### PASSAGE SHOWN
The Galaxy Leader cargo ship is escorted by Houthi boats in the Red Sea/


In Davos, Yuvraj Narayan, the deputy CEO of Emirati logistics company DP World, warned that the cost of goods heading to Europe from Asia will be significantly higher because of the Houthi attacks on shipping in the Red Sea. With inflation finally starting to ease, the prospect of consumers once again feeling the pinch is unwelcome. But will they?

There are certainly signs that the disruption is persuading shippers to add thousands of miles to their journeys by heading around the Cape of Good Hope, rather than braving the Red Sea and Suez Canal, a detour that adds up to at least seven days from Asia to Europe and an extra million dollars in fuel.

Container traffic was down almost 70% on the Red Sea route in December, according to the Kiel Institute for the World Economy. The knock-on effect saw EU exports fall 2% and imports drop 3.1% in December, while global trade was down 1.3% overall. Also, standard shipping containers have more than tripled in price as they start to become in short supply.

The pain is being felt by manufacturers waiting for parts and countries like Egypt, which earns billions a year in transit fees, but many multinationals have their shipping costs covered by existing contracts and have not felt the pain. But if the crisis is contained in the first half of this year, many economists don’t see lasting consequences for global trade, given the relatively small portion of the price of expensive consumer goods or energy that are made up from shipping costs.

“The situation today is not comparable to the environment during the Evergiven accident in the Suez Canal and the coronavirus pandemic, when lockdowns led to a drastic reduction in the supply of goods, and demand in Europe exploded at the same time,” said Julian Hinz, director of Trade Policy Research Centre at Kiel. “Apart from slightly longer delivery times for products from the Far East and increased freight costs … no negative consequences for global trade are to be expected.”

The saving grace is that the oil price remains relatively benign, despite the war in Gaza and the Houthis’ actions. The price has rumbled around the high $70s for the past year and even dipped slightly after Oct. 7.

The real concern for most economists is if the conflict escalates into a shooting war with Iran, which would send oil prices rocketing. Iranian Foreign Minister Hossein Amir-Abdollahian was also in Davos and reassured the global elite that attacks by “the Axis of Resistance,” including the Houthis, would stop if the war in Gaza ended. “The security of the Red Sea is tied to developments in Gaza, and everyone will suffer if Israel’s crimes in Gaza do not stop,” he said, sending a signal of how business is done in Tehran these days.

### WORK REQUIRED
In the passage on Red Sea shipping, how much longer does the detour around the Cape of Good Hope make the journey from Asia to Europe?

### Saved data entries
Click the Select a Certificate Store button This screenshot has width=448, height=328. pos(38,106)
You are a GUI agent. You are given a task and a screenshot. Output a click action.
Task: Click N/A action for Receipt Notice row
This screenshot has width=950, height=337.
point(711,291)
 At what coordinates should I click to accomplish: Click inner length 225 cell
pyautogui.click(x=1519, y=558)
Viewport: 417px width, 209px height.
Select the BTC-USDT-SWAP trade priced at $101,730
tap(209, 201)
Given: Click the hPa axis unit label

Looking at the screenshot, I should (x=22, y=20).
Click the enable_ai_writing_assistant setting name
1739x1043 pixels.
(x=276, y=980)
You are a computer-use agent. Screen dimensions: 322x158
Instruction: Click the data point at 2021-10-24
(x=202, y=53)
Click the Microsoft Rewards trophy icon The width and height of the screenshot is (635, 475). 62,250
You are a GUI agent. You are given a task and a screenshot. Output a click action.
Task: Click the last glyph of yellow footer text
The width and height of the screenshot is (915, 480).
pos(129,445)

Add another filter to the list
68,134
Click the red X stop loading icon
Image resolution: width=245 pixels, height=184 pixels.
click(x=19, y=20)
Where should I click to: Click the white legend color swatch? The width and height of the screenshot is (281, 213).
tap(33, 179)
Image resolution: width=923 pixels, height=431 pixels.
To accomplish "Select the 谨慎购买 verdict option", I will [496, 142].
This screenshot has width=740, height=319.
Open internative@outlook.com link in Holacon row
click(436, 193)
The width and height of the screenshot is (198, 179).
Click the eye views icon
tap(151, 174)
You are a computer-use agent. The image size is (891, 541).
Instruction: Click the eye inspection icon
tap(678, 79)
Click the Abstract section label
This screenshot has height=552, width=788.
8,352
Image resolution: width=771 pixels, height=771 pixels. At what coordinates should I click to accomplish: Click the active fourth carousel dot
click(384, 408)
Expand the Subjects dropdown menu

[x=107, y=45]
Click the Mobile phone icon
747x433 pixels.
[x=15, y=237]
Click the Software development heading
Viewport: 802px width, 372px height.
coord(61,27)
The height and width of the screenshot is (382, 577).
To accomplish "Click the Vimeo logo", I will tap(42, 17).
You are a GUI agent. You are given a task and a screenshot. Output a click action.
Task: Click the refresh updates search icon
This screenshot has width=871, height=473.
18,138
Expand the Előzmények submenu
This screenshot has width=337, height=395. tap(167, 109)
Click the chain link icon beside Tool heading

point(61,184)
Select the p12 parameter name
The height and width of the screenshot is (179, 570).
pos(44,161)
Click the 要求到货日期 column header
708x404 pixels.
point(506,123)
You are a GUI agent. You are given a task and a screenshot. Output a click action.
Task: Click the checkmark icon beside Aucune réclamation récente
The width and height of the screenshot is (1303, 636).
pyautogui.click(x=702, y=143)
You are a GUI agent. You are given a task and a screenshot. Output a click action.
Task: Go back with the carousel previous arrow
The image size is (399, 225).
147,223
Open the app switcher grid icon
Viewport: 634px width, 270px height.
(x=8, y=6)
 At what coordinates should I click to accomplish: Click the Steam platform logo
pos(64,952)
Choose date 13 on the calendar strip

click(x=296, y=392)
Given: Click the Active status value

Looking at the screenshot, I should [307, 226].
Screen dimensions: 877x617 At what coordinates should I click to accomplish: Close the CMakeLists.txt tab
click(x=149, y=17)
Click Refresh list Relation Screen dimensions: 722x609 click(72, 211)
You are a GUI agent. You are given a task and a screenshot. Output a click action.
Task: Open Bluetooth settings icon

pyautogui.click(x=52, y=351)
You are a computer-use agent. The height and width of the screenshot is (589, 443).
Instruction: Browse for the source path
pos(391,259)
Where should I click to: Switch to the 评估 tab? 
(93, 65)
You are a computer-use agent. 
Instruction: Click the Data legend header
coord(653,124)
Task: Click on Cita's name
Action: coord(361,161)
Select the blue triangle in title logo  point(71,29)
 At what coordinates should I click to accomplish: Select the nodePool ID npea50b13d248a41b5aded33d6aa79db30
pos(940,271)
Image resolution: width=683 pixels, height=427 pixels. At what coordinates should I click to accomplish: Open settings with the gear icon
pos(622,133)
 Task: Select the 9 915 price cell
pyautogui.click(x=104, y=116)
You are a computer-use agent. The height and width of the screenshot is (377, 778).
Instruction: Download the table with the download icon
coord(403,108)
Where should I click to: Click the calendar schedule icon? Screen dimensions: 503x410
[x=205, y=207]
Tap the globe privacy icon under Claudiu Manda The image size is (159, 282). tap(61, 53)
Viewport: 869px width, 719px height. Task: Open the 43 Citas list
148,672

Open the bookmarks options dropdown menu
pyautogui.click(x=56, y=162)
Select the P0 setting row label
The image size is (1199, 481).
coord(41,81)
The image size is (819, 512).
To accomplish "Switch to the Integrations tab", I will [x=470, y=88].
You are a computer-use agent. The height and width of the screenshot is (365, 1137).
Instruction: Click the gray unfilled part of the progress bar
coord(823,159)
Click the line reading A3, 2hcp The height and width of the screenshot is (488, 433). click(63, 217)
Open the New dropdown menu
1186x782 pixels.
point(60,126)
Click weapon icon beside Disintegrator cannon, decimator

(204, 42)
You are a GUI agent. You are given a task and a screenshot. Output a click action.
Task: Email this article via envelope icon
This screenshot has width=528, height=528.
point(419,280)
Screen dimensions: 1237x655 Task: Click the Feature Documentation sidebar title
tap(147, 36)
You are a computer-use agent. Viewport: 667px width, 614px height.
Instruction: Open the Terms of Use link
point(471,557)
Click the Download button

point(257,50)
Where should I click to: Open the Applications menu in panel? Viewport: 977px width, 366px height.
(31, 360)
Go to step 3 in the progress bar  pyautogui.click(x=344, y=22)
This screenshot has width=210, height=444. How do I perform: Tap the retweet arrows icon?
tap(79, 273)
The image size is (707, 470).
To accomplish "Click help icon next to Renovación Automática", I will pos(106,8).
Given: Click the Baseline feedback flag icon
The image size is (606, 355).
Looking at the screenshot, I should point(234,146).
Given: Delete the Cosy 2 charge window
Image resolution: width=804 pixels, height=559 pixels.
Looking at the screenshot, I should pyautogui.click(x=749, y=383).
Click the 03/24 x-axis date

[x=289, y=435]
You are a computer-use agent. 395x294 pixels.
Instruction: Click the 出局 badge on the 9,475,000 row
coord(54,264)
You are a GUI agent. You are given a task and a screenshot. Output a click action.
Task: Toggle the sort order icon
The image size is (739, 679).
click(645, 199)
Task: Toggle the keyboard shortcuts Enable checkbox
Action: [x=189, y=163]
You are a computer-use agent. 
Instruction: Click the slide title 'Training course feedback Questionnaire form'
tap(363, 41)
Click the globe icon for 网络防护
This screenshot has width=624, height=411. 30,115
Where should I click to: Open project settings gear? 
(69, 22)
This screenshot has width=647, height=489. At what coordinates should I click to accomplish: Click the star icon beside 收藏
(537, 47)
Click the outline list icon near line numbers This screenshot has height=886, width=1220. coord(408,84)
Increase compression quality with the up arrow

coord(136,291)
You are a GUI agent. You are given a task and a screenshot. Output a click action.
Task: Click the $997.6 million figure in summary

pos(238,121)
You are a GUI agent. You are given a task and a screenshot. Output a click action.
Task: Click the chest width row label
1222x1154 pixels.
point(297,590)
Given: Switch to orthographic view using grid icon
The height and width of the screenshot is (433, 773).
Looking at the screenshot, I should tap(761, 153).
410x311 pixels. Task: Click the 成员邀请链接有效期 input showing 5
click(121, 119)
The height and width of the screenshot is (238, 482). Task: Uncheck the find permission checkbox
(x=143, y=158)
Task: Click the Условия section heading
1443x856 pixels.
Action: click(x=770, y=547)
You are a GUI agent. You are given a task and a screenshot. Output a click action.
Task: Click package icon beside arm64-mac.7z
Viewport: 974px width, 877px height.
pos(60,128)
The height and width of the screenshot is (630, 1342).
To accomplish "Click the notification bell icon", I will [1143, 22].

### EXERCISE OUTPUT
At least seven days.